Вряд ли уместно говорить о наличии демократии в более ранний период, чем последние сто лет.
Приход женщин в политику был важнейшей составляющей демократического процесса, однако потребовалось время, прежде чем избирательные права женщин проложили им путь к постам в политическом руководстве. Первой женщиной-премьером в мире стала Сиримаво Бандаранаике в 1960 году на Цейлоне (нынешняя Шри-Ланка). Она заняла этот пост, согласившись на уговоры возглавить Партию свободы Шри-Ланки после убийства основателя партии — ее мужа. И в предыдущих столетиях женщины, разумеется, время от времени оказывались на высших политических должностях, но исключительно в качестве наследных монархов, среди которых особенно блистали Елизавета I в Англии шестнадцатого века и Екатерина II в России восемнадцатого. Тем не менее до второй половины двадцатого столетия женщины не становились во главе правительств в качестве лидеров, выигравших выборы политических партий. Но уже к 2013 году женщин, занимавших высшие выборные государственные должности в самых различных странах мира, было уже более восьмидесяти. В их числе были Голда Меир, занимавшая пост премьер-министра Израиля с 1969 по 1974 год; Маргарет Тэтчер, занявшая аналогичную должность в Великобритании в 1979 году; Гру Харлем Брундтланд в Норвегии, в 1981 году; канцлер Германии Ангела Меркель, в 2005 году; Хелле Торнинг-Шмидт, в Дании (2011) и Эрна Солберг — вторая женщина-премьер Норвегии (2013).

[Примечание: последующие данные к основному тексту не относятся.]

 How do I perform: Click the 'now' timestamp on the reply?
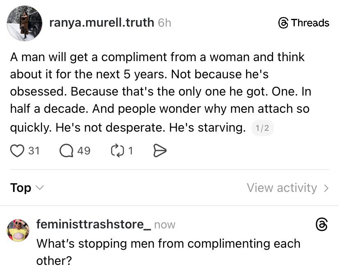(x=165, y=225)
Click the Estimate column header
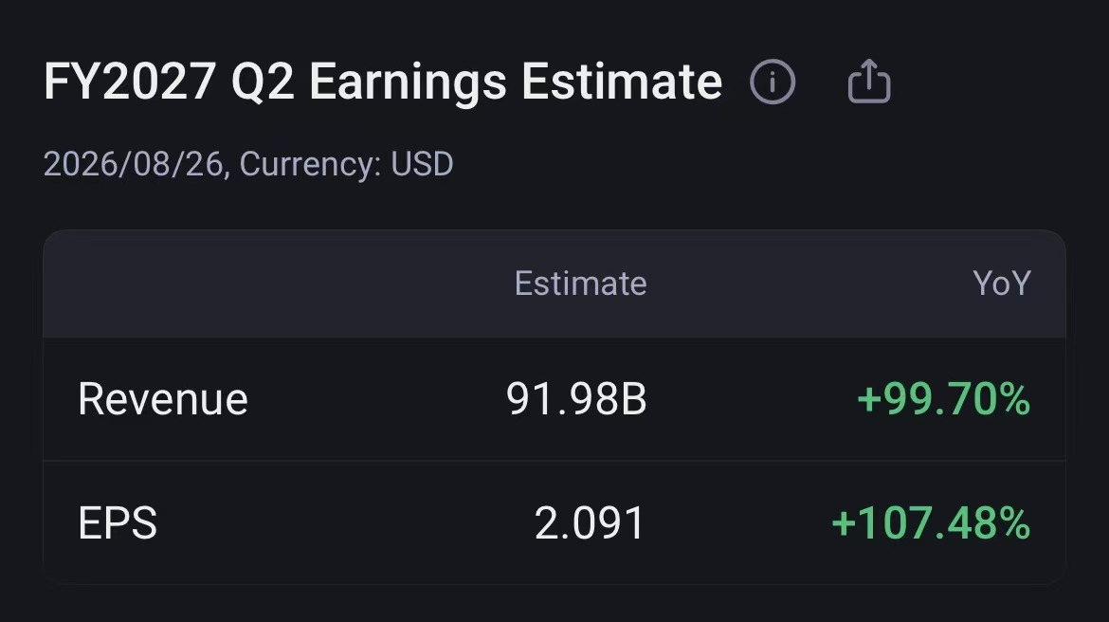Image resolution: width=1109 pixels, height=622 pixels. point(580,284)
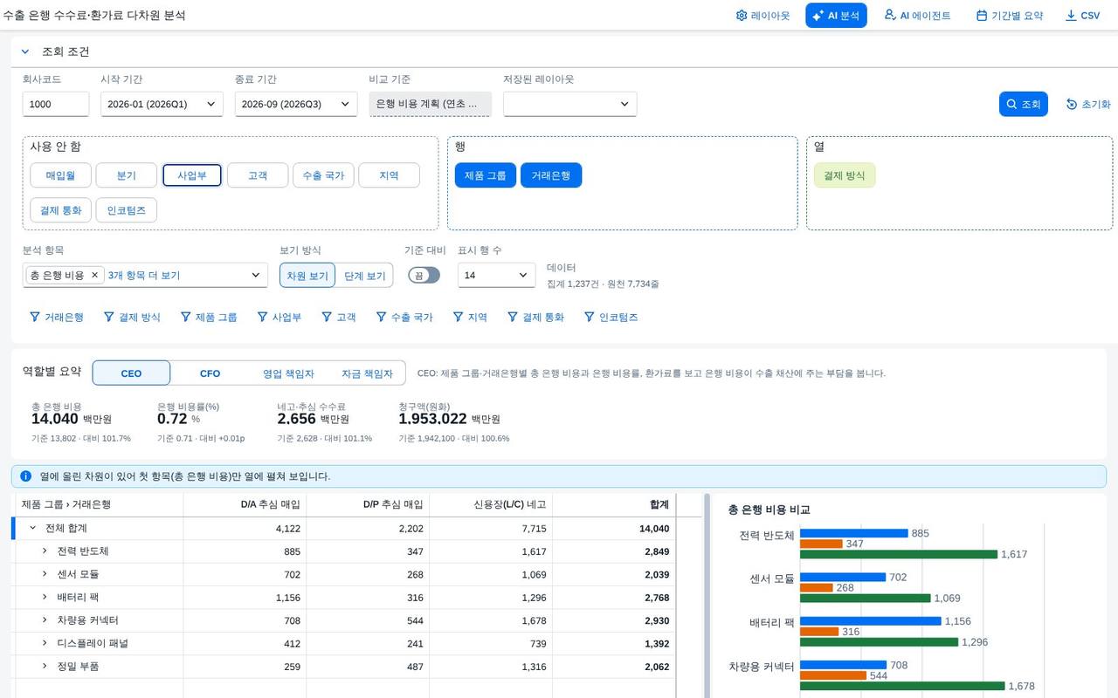Remove the 총 은행 비용 tag with x
Image resolution: width=1118 pixels, height=698 pixels.
tap(95, 275)
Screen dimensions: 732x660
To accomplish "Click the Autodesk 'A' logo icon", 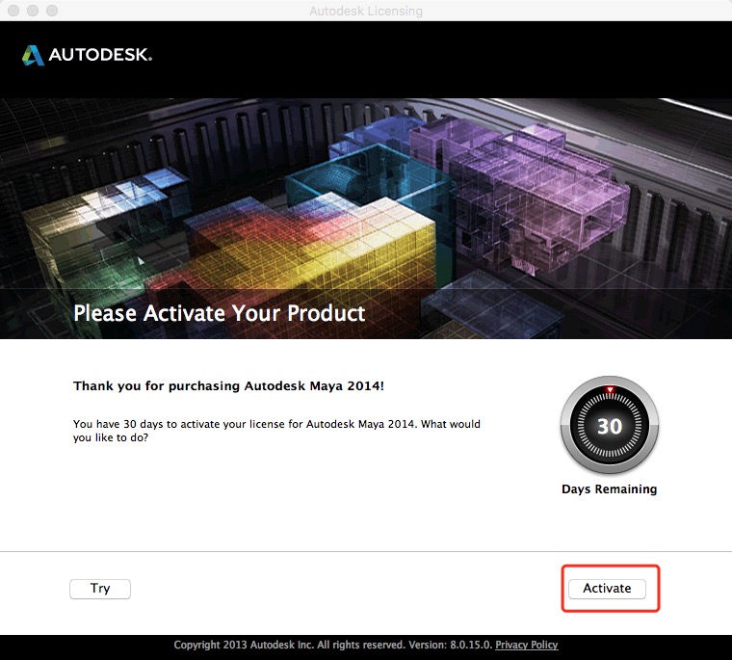I will (33, 55).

Вопреки большинству ожиданий, лидеры-женщины раньше и чаще появлялись в патриархальных азиатских обществах, чем в Европе или Северной Америке (где женщина-премьер есть в Канаде, при том, что США все еще ждут первую женщину на президентском посту). Индира Ганди стала премьер-министром Индии еще в 1966 году. Однако в Азии во всех случаях женщины были связаны семейными узами с крупными политиками-мужчинами — отцами или супругами. Поэтому, при всей значимости этого прорыва, появление лидеров-женщин в Азии можно рассматривать также и как новую вариацию на тему наследной власти и династической политики. Бандаранаике заняла место убитого супруга. Миссис Ганди была единственным ребенком первого премьера независимой Индии Джавахарлала «Пандита» Неру. Президентом Филиппин с 1986-го по 1992-й была Корасон Акино, вдова Бениньо «Ниной» Акино — наиболее видного политического оппонента авторитарного и коррумпированного Фердинандо Маркоса, поплатившегося за свою оппозиционность жизнью. Беназир Бхутто, первая женщина во главе правительства Пакистана, была премьер-министром с 1988 по 1990 год и вновь занимала этот пост в 1993–1996 гг. Ее отец Зульфикар был сначала премьером, а затем и президентом Пакистана в 1970-х годах. Гибель обоих можно считать символом насилия и непостоянства, характерных для пакистанской политики. Зульфикар был повешен в 1979 году по недоказанному обвинению в убийстве одного из своих противников, а Беназир подорвалась на бомбе в ходе своей избирательной кампании в 2007 году. Первая женщина-президент Южной Кореи Пак Кын Хе была избрана демократическим путем в декабре 2012-го и вступила в должность в феврале 2013 года. Она — дочь Пак Чон Хи, авторитарного президента Южной Кореи в 1960–1970 гг., убитого главой разведывательного управления страны в 1979 году. Даже знаменитая бирманская оппозиционерка Аун Сан Су Чжи, возглавившая демократическое сопротивление военной диктатуре и проведшая долгие годы под домашним арестом, получила первоначальную известность как дочь Аун Сана — лидера борьбы за независимость Бирмы, убитого в 1947 году.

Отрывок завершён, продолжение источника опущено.